Lauren também faz parte de uma segunda comissão criada em 2019 e presidida pelo pró-reitor adjunto de graduação, e confessa que o debate está avançando, mas que o seu caso especificamente não. “Eu acho que a universidade tem vergonha de pegar esse assunto [a objeção de consciência] na Biologia e tratar disso. Uma estudante ficar sete anos num curso de graduação, no meu caso, licenciatura, tentando me preparar para dar aula e continuar minha carreira acadêmica e não poder por causa de prevaricação [ato de retardar processos]”, lamenta.
E completa: “A minha objeção de consciência continua bastante velada e a universidade não quer reconhecer o erro que cometeu. Cansada, doente, precisando me formar, porque preciso trabalhar, minha família não tem condições de ficar me auxiliando para sempre. Eu decidi entrar na Justiça para dialogar com a universidade, com as instâncias, na esperança de conseguir me formar”, completa.

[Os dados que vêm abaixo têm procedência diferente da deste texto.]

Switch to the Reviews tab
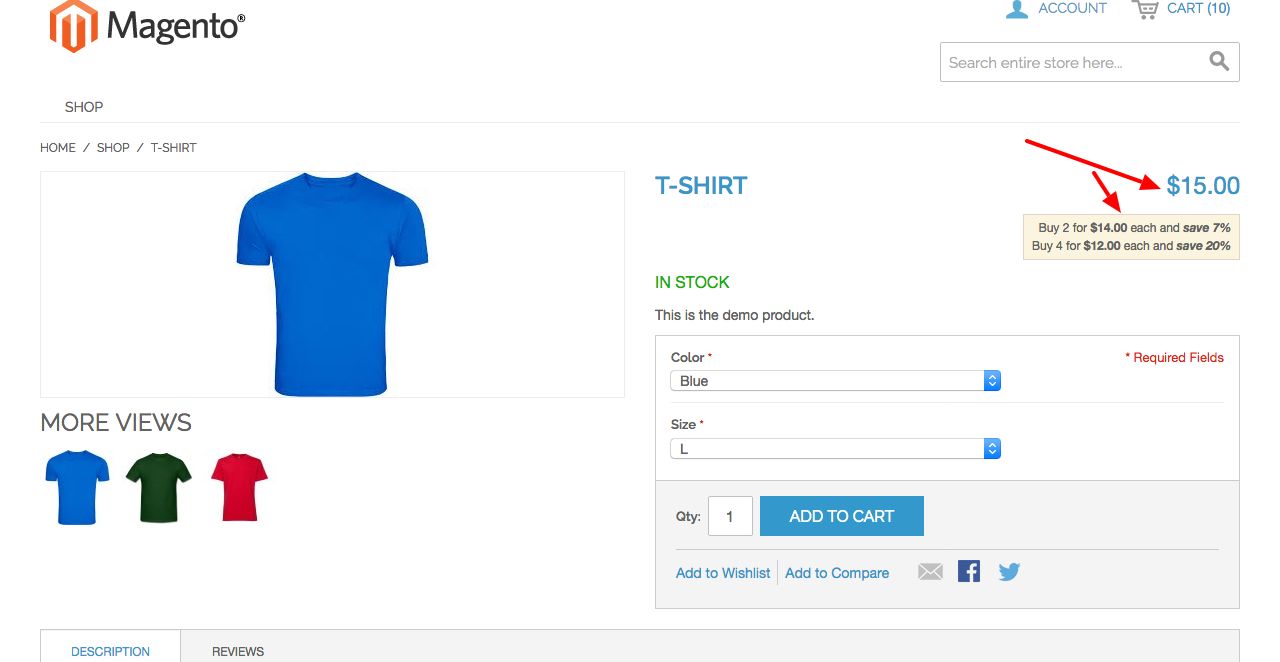The height and width of the screenshot is (662, 1280). click(238, 651)
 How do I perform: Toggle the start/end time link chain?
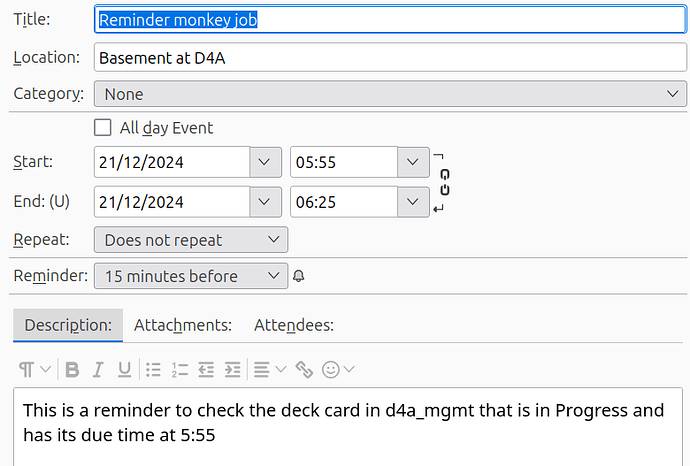pos(445,182)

Para o advogado de Lauren, Dr. Luiz Santiago, a estudante está amparada pela lei. “A Constituição Federal prevê a liberdade de consciência como um direito fundamental, não havendo uma lei que a regulamente especificamente no ensino. Mesmo sem uma regulamentação, é possível a aplicação integral desse direito, visto que o estudante não pode ficar desamparado juridicamente. Por outro lado, não há nenhuma lei que imponha as universidades ou os alunos a utilizarem animais não humanos nas aulas. Ninguém é obrigado a fazer, ou deixar de fazer algo, senão em virtude de lei”, explicou em entrevista à ANDA.
Ele explica que medidas foram tomadas: “Ingressamos com uma ação contra a universidade para que a estudante pudesse cursar as disciplinas sendo aplicados métodos substitutivos sem uso de animais não humanos, em respeito a sua convicção. Temos dois objetivos, o primeiro é resolver o caso da aluna, para que ela faça as disciplinas e possa se formar. O segundo objetivo é chama atenção da instituição de ensino sobre o direito à objeção, a necessidade de se aplicar os métodos substitutivos já consagrados e, por fim, a tutela dos animais não humanos que não devem sofrer maus-tratos ou serem sacrificados sob qualquer pretexto”, pontua.
O advogado afirma ainda que a UFRRJ pode ser penalizada. “Na ação buscamos a condenação da instituição para que essa seja obrigada a cumprir a Constituição e as normas do CONCEA, através da aplicação dos métodos de ensino sem o uso de animais, respeitando o direito desses e dos alunos objetores. Obtendo êxito, a universidade poderá receber uma multa caso não cumpra a decisão judicial”, concluiu.
Nota da Redação: entramos em contato com o Departamento de Ciências Biológicas da UFRRJ e aguardamos a réplica para publicação.